Henrietta Street exhibition on contemporary design in historic settings

 

URBAN INFILL:ALL 79 ENTRIES to an architectural competition to complete the end of a Georgian terrace on Dublin's historic Henrietta Street will go on show at Dublin City Hall. The ideas competition asked for a non-pastiche design that would fit in with the existing early Georgian terrace built, in brick, on loose Palladian principles between the years 1721-1755.

The empty site came about when the property at number 16 became derelict, was bought by Dublin Corporation and demolished in the early 1950s. It had been part of a larger house, built by Luke Gardiner in the 1740s, that was split into two in 1828.

This was a one-stage ideas competition and so is unlikely to be built. It was organised by heritage officer Charles Duggan, and was designed to address this specific site but also the wider issue of how to take a contemporary design approach in historic settings. "Many solutions tend to be quite feeble," says Duggan who gave the competition a fairly wide brief to encourage wide interpretations.

The strong judging panel comprised Ali Grehan, City Architect, Dublin City Council; Edward McParland, Trinity College Dublin; Eric Parry of Eric Parry Architects in London and Gráinne Shaffrey of Shaffrey Associates Architects, who have drawn up a conservation plan for the Henrietta Street area.

Many of the entries followed the established idea of using lots of glass beside period buildings but the winning design, by Ryan Kennihan Architects, took the main material of the neighbouring houses, namely brick, and played with its form.

"We wanted to make something timeless in the same way that Georgian structures are timeless and brick was the obvious material to use," says Ryan Kennihan of Ryan Kennihan Architects.

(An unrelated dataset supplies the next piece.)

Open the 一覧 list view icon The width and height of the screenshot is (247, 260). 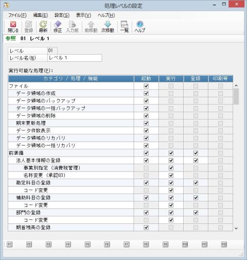[125, 27]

The brief also called for a suggestion as to the building's use and the architects' decision to have a school/workshop that studied historical buildings, including those on the street, also informed the robust industrial look. "We looked at old mills with their vaulted brick and steel: that language seems to sit well in the block."

Duggan hopes to have a conference next year looking at contemporary designing in historical settings.